Open up powershell in the folder that contains your encoded dataset and enter the following command:
python train.py --dataset dataset.npz --sample_every 50 --sample_num 2
You can change ‘2’ to any number of samples you want to generate as you train it. Generating samples while you train allows you to see the progress of the model. Press CTRL+C to stop the training. Technically, it pauses, since you can just run the command again and it will pick up where it left off (as long as you didn’t change any of the files).
That’s about it, you now have the ability to generate as many samples as you’d like while training. There are some more steps that you could go through once you have your perfect model that would allow you to generate more samples without training. However, it is unlikely you will reach a perfect model, so for the purposes of this post what we have covered is sufficient. I also find it more interesting to generate and view samples as it trains, allowing me to see its progress with each iteration.
For the masses?
It is clear that, similar to the widespread proliferation of information - and the number of people that have access to it - the internet will (and mostly has) enable(d) billions of people to utilise machine learning technologies. However, as we have just worked through, the process is a bit fiddly and not amazingly effective.
Hmm… just like a lot of early tech that we take now take for granted.
It seems to me that the next step of ML/AI technology is not some breakthrough that will allow Skynet-like AI roaming around, but instead for there to be a set of tools that completely abstract much of the ‘fiddly’ setup and implementation that is currently required to generate samples.
If such tools existed (which would be used in a similar fashion to current alternatives like TensorFlow or Keras), opportunities would arise for specialist ‘trainers’ who would be able to fine tune parameters to produce optimal samples.
The ML community would be split into, firstly, the mathematicians focusing on the matrix crunching that goes behind training models, and secondly, trainers who are effective at the art of finetuning parameters, which is a different skill.
It could also open the possibility of companies selling pre-trained models suited to do a particular task, with paying customers using the model to generate samples to their heart’s content (possibly even hiring a trainer to do it for them if they want better results).
As a result, copyright law would likely append an unusual provision - one may not use a sample outside the uses stated in the user licence agreement provided by the company which sold the model.
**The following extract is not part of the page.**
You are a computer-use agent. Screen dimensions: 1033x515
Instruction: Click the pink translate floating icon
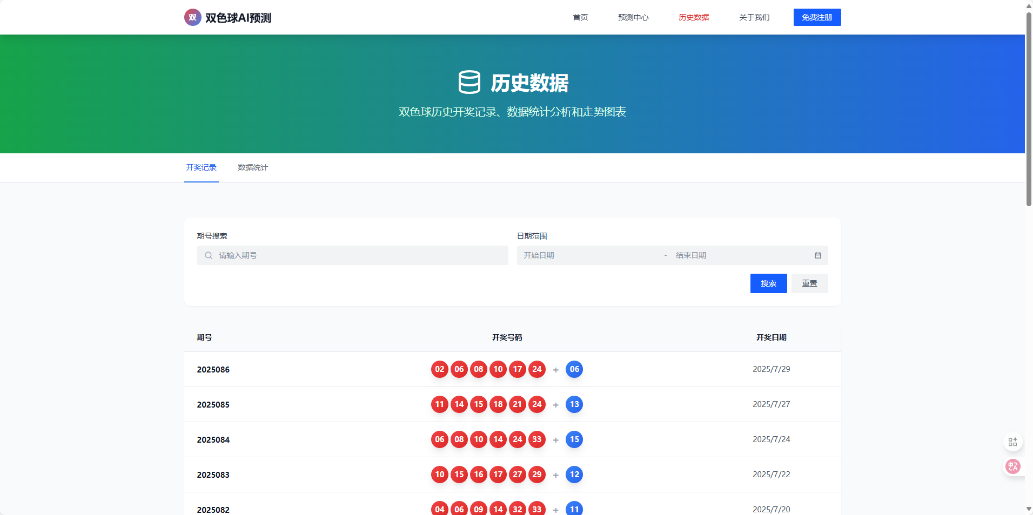pos(1013,466)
This would tackle the problem of people perhaps selling novels generated with the model, when the company actually only sold it to customers for personal use/entertainment.
It sparks up the (now tiresome to many) question of data ownership. If I sell you a model trained on Stephen King’s novels, and you generate a 600-page sample that reads like one of Stephen King’s works, who owns the sample? Do you (the consumer), the company or Stephen King himself own it?
These are my opinions/predictions on the future of (our interaction with) ML/AI. I believe things will be simplified before we advance. Taking a step back, before another two forward, if you will. As a first year CS student, I do not know precisely how feasible my statements are, because I am not an expert (yet), but I plan to return this topic in the future and see how accurate I was.